Reviewed By: Jill M. Smith
What stands out most after reading My Dangerous Pleasure, fourth in Carolyn Jewel's Immortal series, is this: The hero, while totally the alpha male you'd expect a demon to be, is also incredibly sweet to the heroine, a human with latent magic being threatened by a mage.
The typical urban fantasy/urban fantasy romance hero is usually pretty slutty, with a bad-ass attitude to match. He's generally pulled into helping/saving/working with the heroine, often begrudgingly, and...yada, yada, you know the drill.

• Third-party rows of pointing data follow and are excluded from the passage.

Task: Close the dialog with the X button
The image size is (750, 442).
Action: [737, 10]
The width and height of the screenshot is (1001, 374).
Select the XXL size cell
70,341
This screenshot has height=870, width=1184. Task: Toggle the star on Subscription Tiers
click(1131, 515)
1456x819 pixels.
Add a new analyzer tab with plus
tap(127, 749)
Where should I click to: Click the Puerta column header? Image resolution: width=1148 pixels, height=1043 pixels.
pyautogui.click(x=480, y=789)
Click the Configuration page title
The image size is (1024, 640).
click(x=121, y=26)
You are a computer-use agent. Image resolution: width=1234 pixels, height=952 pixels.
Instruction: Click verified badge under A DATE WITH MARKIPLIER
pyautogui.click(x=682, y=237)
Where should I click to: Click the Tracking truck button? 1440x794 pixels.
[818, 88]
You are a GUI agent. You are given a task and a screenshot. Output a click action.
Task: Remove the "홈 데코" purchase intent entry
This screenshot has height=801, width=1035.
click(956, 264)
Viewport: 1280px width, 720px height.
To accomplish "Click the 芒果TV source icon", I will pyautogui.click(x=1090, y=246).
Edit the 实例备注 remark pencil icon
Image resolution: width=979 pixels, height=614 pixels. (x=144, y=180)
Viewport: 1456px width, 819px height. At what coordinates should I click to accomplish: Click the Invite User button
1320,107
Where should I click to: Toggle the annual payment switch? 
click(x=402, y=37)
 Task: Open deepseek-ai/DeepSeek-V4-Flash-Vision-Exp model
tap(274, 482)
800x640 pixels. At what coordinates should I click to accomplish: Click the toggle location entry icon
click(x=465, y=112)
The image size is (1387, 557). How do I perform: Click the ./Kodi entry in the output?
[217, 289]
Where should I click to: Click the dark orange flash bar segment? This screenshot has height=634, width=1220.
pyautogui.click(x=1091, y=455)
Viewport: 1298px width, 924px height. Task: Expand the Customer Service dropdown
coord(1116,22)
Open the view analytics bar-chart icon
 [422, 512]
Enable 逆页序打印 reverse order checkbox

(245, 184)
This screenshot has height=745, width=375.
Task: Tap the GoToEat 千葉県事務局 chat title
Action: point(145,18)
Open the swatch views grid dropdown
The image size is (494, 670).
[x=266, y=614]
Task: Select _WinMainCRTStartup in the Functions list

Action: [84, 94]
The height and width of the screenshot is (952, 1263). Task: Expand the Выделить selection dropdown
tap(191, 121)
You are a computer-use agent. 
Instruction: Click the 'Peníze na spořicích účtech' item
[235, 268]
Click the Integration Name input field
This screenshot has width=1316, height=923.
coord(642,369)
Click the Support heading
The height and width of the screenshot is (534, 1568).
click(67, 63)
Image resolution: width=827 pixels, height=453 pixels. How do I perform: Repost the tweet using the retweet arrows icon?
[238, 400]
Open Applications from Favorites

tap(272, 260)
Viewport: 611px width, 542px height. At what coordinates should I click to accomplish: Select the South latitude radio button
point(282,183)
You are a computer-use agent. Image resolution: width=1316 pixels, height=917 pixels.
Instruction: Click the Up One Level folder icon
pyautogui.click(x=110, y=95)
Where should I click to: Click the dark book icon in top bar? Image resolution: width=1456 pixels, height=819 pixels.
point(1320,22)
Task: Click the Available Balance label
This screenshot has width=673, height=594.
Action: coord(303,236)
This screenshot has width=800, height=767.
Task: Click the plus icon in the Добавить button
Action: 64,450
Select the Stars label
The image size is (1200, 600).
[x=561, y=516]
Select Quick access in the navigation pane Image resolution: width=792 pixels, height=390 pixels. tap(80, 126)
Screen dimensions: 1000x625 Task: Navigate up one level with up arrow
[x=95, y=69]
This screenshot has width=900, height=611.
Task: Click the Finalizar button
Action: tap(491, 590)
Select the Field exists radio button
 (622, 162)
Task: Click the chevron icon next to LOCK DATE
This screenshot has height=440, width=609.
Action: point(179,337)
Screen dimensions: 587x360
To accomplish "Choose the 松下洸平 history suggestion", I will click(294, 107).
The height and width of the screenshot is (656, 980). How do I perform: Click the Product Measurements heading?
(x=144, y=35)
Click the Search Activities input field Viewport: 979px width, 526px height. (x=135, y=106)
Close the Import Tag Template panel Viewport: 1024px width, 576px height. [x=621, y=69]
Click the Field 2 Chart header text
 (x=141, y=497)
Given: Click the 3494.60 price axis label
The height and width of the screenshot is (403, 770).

Iskander, Jewel's hero, fulfills the slutty part of the equation, but even though he never planned any sort of involvement with Paisley Nichols, he brings no pissed off, sullen, or I'm-the-boss-of-you attitude into their relationship.
Laurie Gold, Heroes and Heartbreakers
Buy My Dangerous Pleasure
Contests
There are two contests you can enter (no purchase necessary for either):
If you're reading this before Midnight Pacific on June 4, 20011, I'm giving away some high quality baking supplies at my blog. You can also read chapters 1-3 of the book, too. Enter here. The stories people are sharing about their baking experiences are really fun, so check it out!
The other contest is over at the Risky Regencies. I'll be giving away an Amazon gift certificate, so Head on over.
Questions for you
Are you allergic to anything? Do you have any tales of cake woe? Share in the comments.
The cake really looks awesome. Loved the pic. Also looks yummy. Thanks for sharing the recipe. I will surely try this out.
ReplyDeleteTake the Cake Personality Test and find out which cake are you like. I have taken the test and have enjoyed a lot. Hope you too will enjoy it. Have Fun!!
I love red velvet cake. Will have to try out.
ReplyDeleteNo allergies Carolyn--lucky that way! This cake looks amazing--you are so lucky to have a baking son! I'm going off to tweet your contests...
ReplyDeleteIt's so gorgeous, I wanna try this. Thanks for the recipe!